Learning to Propagate Labels : Transductive Propagation Network for Few shot Learning

Contents

  1. Abstract
  2. Introduction
  3. Related Works
    1. Meta Learning
    2. Embedding & Metric Learning approaches
    3. Transduction
  4. Main Approach
    1. Problem Definition
    2. Transductive Propagation Network (TPN)
      1. Feature Embedding
      2. Graph Construction
      3. Label Propagation
      4. Classification Loss Generation


0. Abstract

Few-shot learning의 목표 :

  • learn a (1) classifier
  • that (2) generalizes well
  • even when trained with a (3) limited number of training instances per class

이 논문에서는 이를 풀기 위한 TPN을 제안


Transductive Propagation Network (TPN)

  • classify entire test set AT ONCE

  • learn to propagate labels

    • labeled instances \(\rightarrow\) unlabeled test instances

      ( 방법 : graph construction module …. 데이터의 manifold structure를 찾아내! )

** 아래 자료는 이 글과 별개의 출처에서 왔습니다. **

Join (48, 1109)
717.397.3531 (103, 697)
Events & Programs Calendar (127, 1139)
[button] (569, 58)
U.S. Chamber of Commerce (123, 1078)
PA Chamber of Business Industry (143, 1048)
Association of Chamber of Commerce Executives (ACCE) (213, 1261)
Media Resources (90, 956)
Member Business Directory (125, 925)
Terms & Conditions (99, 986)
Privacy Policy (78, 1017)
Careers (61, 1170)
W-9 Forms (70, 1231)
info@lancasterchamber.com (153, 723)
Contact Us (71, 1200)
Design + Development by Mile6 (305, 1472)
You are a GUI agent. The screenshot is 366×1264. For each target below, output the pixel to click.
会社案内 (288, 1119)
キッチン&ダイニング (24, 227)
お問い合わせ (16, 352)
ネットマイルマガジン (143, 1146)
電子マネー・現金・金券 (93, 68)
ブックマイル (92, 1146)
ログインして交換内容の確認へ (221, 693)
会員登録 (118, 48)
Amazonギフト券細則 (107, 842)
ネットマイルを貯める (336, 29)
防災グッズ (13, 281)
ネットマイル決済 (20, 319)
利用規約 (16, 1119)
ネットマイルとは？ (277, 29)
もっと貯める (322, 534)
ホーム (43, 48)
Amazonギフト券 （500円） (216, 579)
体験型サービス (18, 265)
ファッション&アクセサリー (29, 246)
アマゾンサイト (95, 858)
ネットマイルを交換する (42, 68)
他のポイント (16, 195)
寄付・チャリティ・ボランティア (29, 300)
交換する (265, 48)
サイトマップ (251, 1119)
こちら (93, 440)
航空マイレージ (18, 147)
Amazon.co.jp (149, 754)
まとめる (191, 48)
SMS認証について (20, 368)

  • jointly learn (1) & (2)

    • (1) parameters of feature embedding
    • (2) graph construction
  • end-to-end


1. Introduction

DL은 large amount of labeled data에 매우 의존적

  • 그렇지 않으면, over-fitting issue
  • Vinyal et al (2016)
    • propose meta-learning strategy
    • learns over diverse classification tasks, over large number of episodes
    • 각 episode :
      • Support set으로 embedding 학습
      • Unlabeled 데이터인 Query set으로 prediction
    • episode training 방식으로 하는 이유 : test & train 상황 맞추기 위해!


Fundamental difficulty

  • 아무리 episode training 방식이 few-shot learning에 맞춤형이라 하더라도, 본질적인 scarce data problem은 어쩔 수 없다.

  • 이를 해결하기 위해, consider relationships between instances in the test set

    \(\rightarrow\) 이들을 통채로(as a whole) 예측한다! 이를 TRANSDUCTION (혹은 transductive inference)라고 한다


Transductive inference

  • outperform inductive method

    ( inductive : one-by-one prediction )

  • 대표적 방법 : construct network on BOTH labeled & unlabeled data

    그런 뒤, propagate labels!


Transductive Propagation Network (TPN)

핵심 특징들

  • deal with low-data problem
  • transductive inference를 위해 ENTIRE query set을 사용한다


알고리즘 개요

  • step 1) DNN 사용하여 embedding space로 input을 mapping
  • step 2) graph construction module을 사용하여 manifold structure를 잡아낸다


figure2


Main Contribution

  • 1) few-shot learning에 transductive inference를 expliclitly하게 model한 최초 알고리즘

    ( 기존에 Nichol et al (2018)에서 제안했던 방법 : only share information between text examples by BN )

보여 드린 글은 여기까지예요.